(Pointing records for text and elements)
........

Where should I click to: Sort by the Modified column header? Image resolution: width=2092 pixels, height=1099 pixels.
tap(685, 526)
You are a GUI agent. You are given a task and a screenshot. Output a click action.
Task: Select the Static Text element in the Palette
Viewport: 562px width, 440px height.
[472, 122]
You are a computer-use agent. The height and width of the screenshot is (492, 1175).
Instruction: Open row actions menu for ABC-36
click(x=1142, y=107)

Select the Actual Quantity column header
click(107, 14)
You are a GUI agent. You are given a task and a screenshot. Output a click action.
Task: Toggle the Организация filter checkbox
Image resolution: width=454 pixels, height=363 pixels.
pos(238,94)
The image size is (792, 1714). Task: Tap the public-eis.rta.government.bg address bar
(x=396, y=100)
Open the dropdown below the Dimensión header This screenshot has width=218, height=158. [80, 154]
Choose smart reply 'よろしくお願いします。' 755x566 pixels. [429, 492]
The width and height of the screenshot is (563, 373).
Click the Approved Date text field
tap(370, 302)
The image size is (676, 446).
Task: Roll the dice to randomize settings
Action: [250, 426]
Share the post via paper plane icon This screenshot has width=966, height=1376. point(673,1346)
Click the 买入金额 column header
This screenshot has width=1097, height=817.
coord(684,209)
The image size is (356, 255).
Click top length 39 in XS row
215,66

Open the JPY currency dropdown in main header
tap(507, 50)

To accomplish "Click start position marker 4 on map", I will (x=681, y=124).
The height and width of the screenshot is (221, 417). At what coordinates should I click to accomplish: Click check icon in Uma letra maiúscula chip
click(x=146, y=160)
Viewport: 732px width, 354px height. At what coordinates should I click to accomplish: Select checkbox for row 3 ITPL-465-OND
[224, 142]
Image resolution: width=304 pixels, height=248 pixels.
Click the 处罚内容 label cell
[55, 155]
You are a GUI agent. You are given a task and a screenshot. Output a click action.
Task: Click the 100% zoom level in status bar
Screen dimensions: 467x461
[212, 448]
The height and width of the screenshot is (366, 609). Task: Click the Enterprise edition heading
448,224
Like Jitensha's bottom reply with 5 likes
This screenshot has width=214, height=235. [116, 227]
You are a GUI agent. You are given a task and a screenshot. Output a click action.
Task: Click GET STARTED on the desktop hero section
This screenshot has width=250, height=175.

........

(Task brief)
Rewrite the records as a numbered list, starting with the line that contains "Choose smart reply" and going on through the line that contains "will (x=681, y=124).". Leave out blank lines.

(Reply)
1. Choose smart reply 'よろしくお願いします。' 755x566 pixels. [429, 492]
2. The width and height of the screenshot is (563, 373).
3. Click the Approved Date text field
4. tap(370, 302)
5. The image size is (676, 446).
6. Task: Roll the dice to randomize settings
7. Action: [250, 426]
8. Share the post via paper plane icon This screenshot has width=966, height=1376. point(673,1346)
9. Click the 买入金额 column header
10. This screenshot has width=1097, height=817.
11. coord(684,209)
12. The image size is (356, 255).
13. Click top length 39 in XS row
14. 215,66
15. Open the JPY currency dropdown in main header
16. tap(507, 50)
17. To accomplish "Click start position marker 4 on map", I will (x=681, y=124).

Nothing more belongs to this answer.